Lighten up: why B2B marketers shouldn’t shy away from humor
Senior Content Writer
Dec 2, 2020
Today, there’s simply no reason to watch commercials anymore. It’s a trend that started back in the VHS era, and became even more prevalent with the advent of the DVR. When you can record a show and zip past the endless advertising—and even skip all the ads on live TV if you’re willing to tune in 15 minutes late—there’s one universal truth: you just don’t watch commercials.
Except when you do.
Every once in a while, as you’re whizzing toward the end of a commercial break, you see something that makes you back up and sit through a 30- or 60-second spot. Although it’s possible you did so because you’ve been meaning to switch dishwasher detergents, or you actually have moderate-to-severe gastroenteritis that needs managing and you want to get the scoop on what side-effects you’ll be dealing with after you ask your doctor about Degassium. But, more often than not, it’s because you spotted a commercial that was funny.
Humor in B2C advertising is super common. Without even thinking about it, you can probably rattle off half a dozen funny commercials and campaigns and the products or services they advertise. That’s why companies use humor in the first place—it’s memorable. It catches your eye. That’s why it’s so easy to spot as you’re cruising along at 10x speed on your DVR. Eventually, people come to expect funny commercials from certain companies. So much so that they’ll look up the videos on YouTube and share them on social media, making every ad dollar spent on those campaigns even more valuable. Funny works.
Which makes you wonder. Why are most agencies and their clients so reluctant to bring the funny to the world of B2B?
Yeah, yeah, yeah. In B2B, we’re not talking to actual people. We’re talking to personas, like “a CEO who’s 47 years, 3 months, 20 days, and 7 hours old” whose only concern in life is, apparently, “the pain points of having siloed data and how it impedes his company’s path to deeper insights and digital transformation.” Heaven knows that’s not someone who would ever consider cracking a smile much less laughing. Give that CEO serious facts and figures! There will be time for laughing when the digital transformation’s done!
That’s the way lots of agencies and agency copywriters approach B2B because… that’s just the way it’s done. The wise (and very funny) “Ad Contrarian,” Bob Hoffman, recently addressed the topic of advertising and logic in his weekly email newsletter. He pointed out that, although all of our education and business training says that “the most important skill in our toolkit has been the ability to think logically.” But he goes on to say, “The only function in business in which logic is not essential is the creative component of advertising,” and that “this is distressing to a great many smart people who cannot accept that they can’t think their way to advertising success.”
That’s why it’s hard for agencies that have spent months developing these accurate personas that “perfectly” describe their target audience lose sight of the fact that our CEO—who is, indeed, concerned with “digital transformation”—is also a human who is being bombarded with video after video, article after article, of serious content that addresses all of his pain points…except for the one where she’s tired of watching variations of the same content over and over again. And the only way to address that pain point is to make your content different.
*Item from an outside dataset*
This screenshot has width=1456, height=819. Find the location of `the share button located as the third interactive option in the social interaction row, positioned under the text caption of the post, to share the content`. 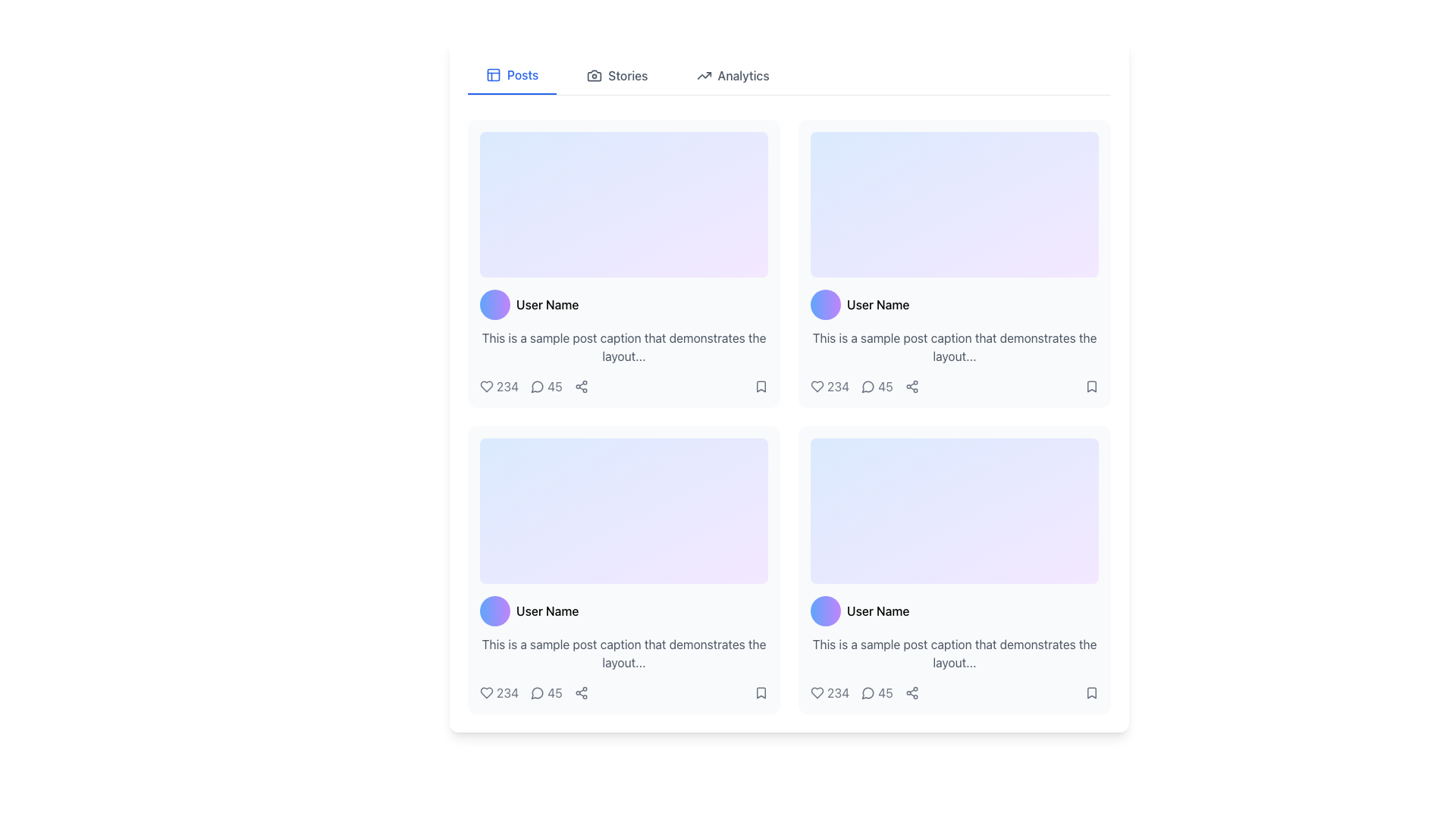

Humor is a way to do that. It works. I know this from personal experience.
I had to submit a writing test when I applied to Centerline. The test involved writing a 90-second video script for a highly technical, AI-driven customer experience solution. I did my research, and immediately came up with a fun, live-action concept where two people talked about the solution in the foreground while people in the background were trying to navigate an impossible obstacle course and failing hilariously (a not-to-subtle metaphor for a bad customer experience).
Then, I re-read the test and realized that what was expected was something a lot more straightforward and by the book. So I wrote that one, too—an animation that told the product story without the funny. Same message, different approach. Adequate. Functional. And, honestly, forgettable.
When I was hired, I was told that what put me over the top was the fact that I had submitted both the by-the-numbers script I was asked to write plus a funny, outside-the-box version. I was the only candidate who did so, and it made me stand out from the crowd.
That’s something to think about the next time you’re submitting concepts to a client. When it’s appropriate, it’s worth at least considering a fun or funny approach. Like suggesting that they turn a dull talking-head customer reference into a superhero comic. Or visualizing the new frontier of open-source cybersecurity as a sheriff defending an old west frontier town. Or tapping a well-known comedian to liven up your campaign.
It’s possible the client won’t go for the idea. After all, not every subject lends itself well to comedy. (And some clients simply don’t have a sense of humor.) But most subjects don’t need to be deadly serious, either. You owe it to yourself and them to look for opportunities to find opportunities to bring humor to the table. Give them the option to try something new—say, one creative treatment out of a possible three that pushes the envelope. You never know when they’ll go for it. And, when they do, it’s a great chance to flex your team’s creativity in new ways—and potentially create effective, sharable, entertaining, content that your clients and their customers will remember.